Research Project
10303500
Project Summary Bacterial meningitis and meningoencephalitis are serious clinical conditions that result in permanent disabilities and can even cause death within hours. It is now appreciated that resident glia, such as microglia and astrocytes, play an important role in both protective and detrimental immune responses, and such responses to bacterial infection of the central nervous system (CNS) are initiated via pattern recognition receptor (PRR)-dependent identification of pathogen motifs. Therefore, defining the mechanisms underlying glial bacterial recognition has the potential to identify novel therapeutic targets. We, and others, have shown that glial cells use a combination of cell surface and cytosolic PRRs to identify pathogen motifs. Intriguingly, while retinoic acid-inducible gene-I (RIG-I), is known to recognize viral nucleic acids, recent evidence suggests that this cytosolic PRR may play a novel role in the identification of bacterial nucleic acids.
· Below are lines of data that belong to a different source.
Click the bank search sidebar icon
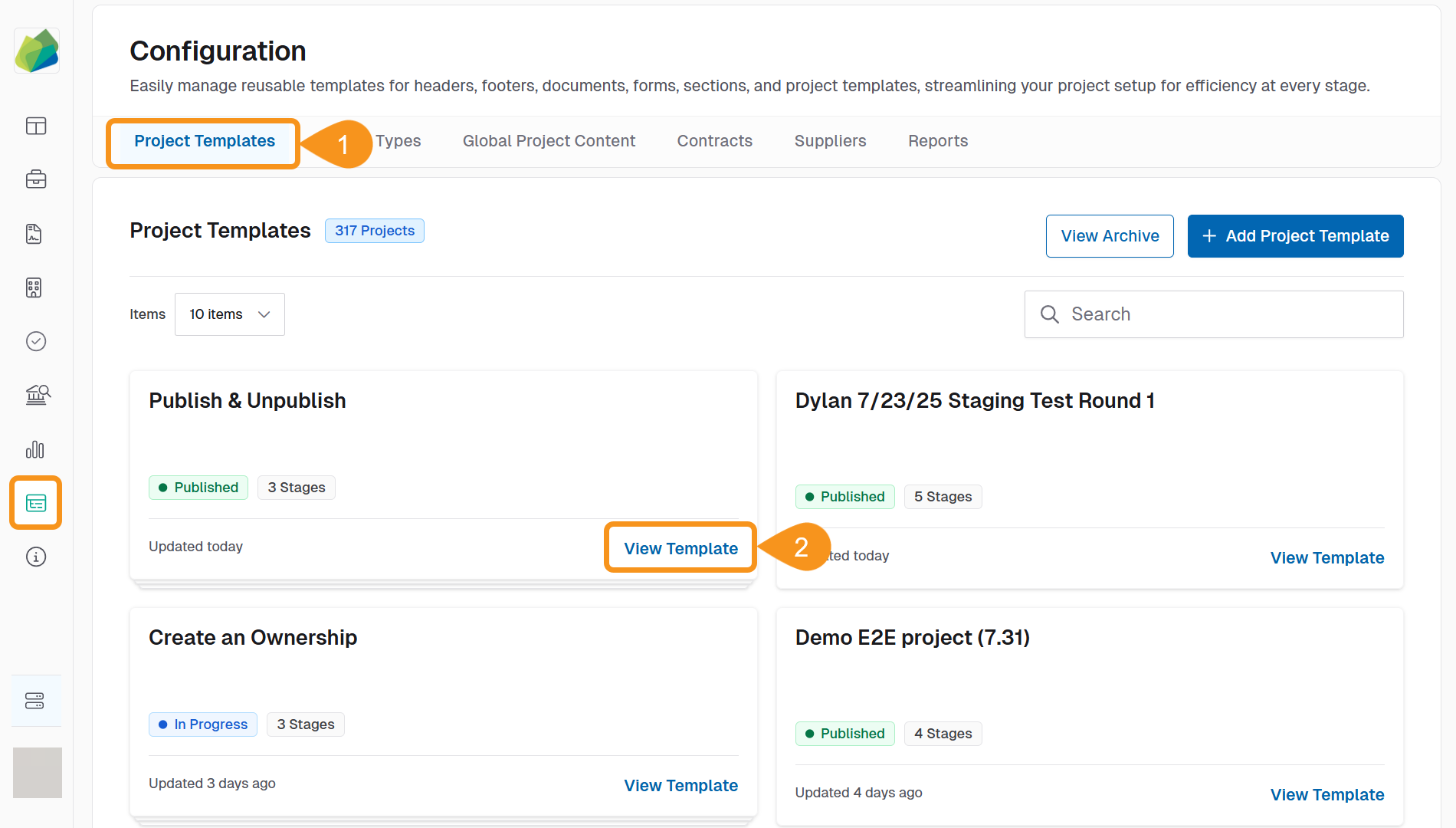pos(37,395)
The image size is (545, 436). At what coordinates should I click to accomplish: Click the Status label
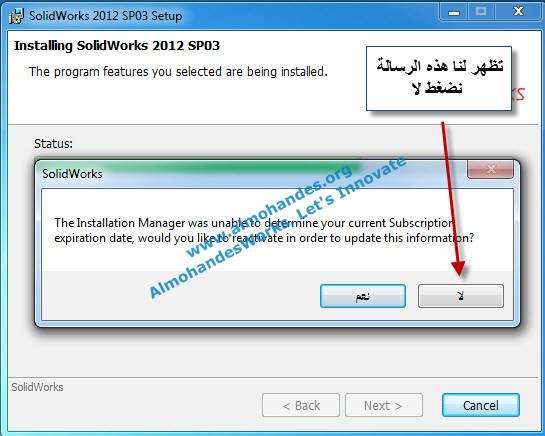tap(54, 143)
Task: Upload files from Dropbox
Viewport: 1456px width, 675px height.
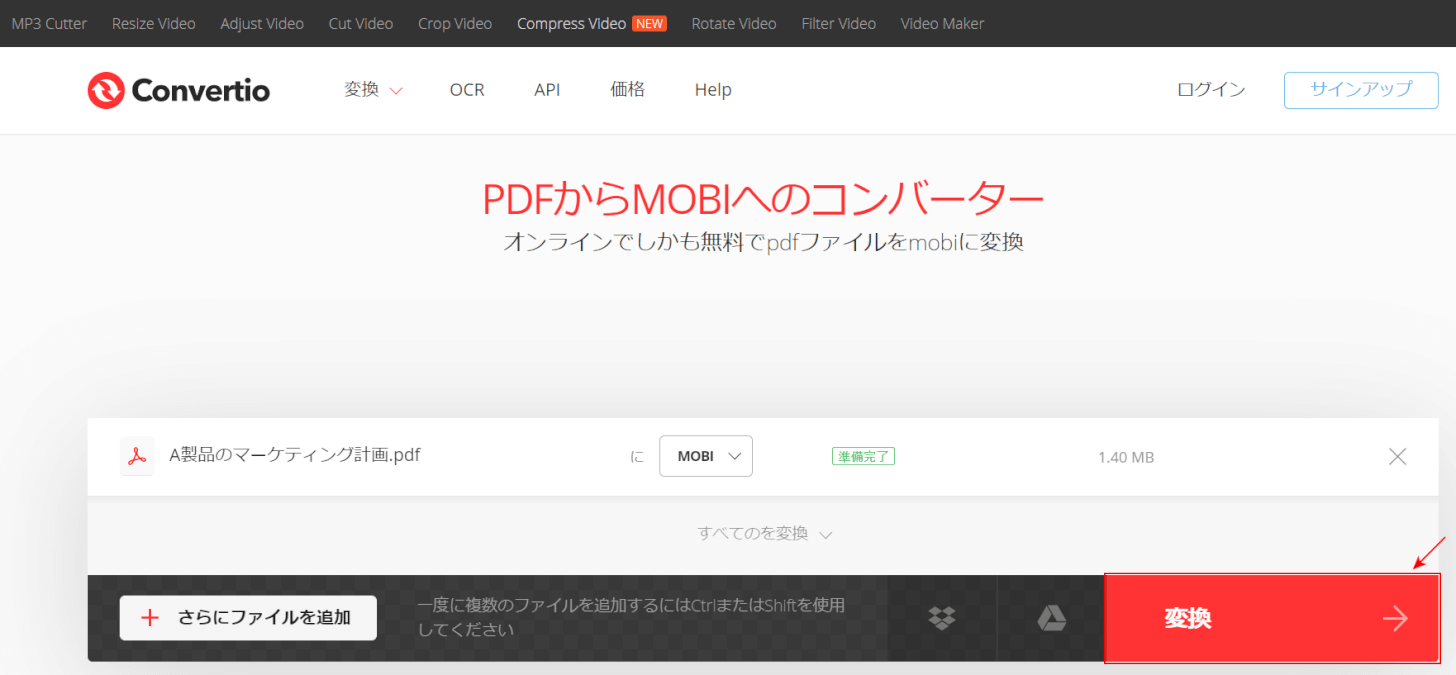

In contrast to the potentially devastating inflammatory responses that can be initiated by surface PRRs, RIG-I activation stimulates interferon production that shapes protective innate and adaptive immune responses to infection. To date, the ability of RIG-I to identify bacterial nucleic acids in glial cells thereby promoting antibacterial responses has not been explored. Our recently published data indicates RIG-I expression is upregulated in microglia following exposure to disparate clinically relevant bacterial pathogens of the CNS, and such challenge can initiate potentially protective interferon production. In this pilot R03 study, we will investigate the hypothesis that bacterial recognition via RIG-I promotes protective glial responses. Results from these pilot studies will expand our knowledge of RIG-I function and regulation in glia during bacterial challenge, and begin to evaluate the in vitro protective effects of a novel synthetic nucleic acid nanoparticle RIG-I agonist. Collectively, these pilot studies will provide a solid rationale for a future comprehensive analysis of the relative importance of RIG-I-mediated glial responses in bacterial infections of the CNS, and an in vivo examination of the therapeutic potential of novel synthetic RIG-I agonists.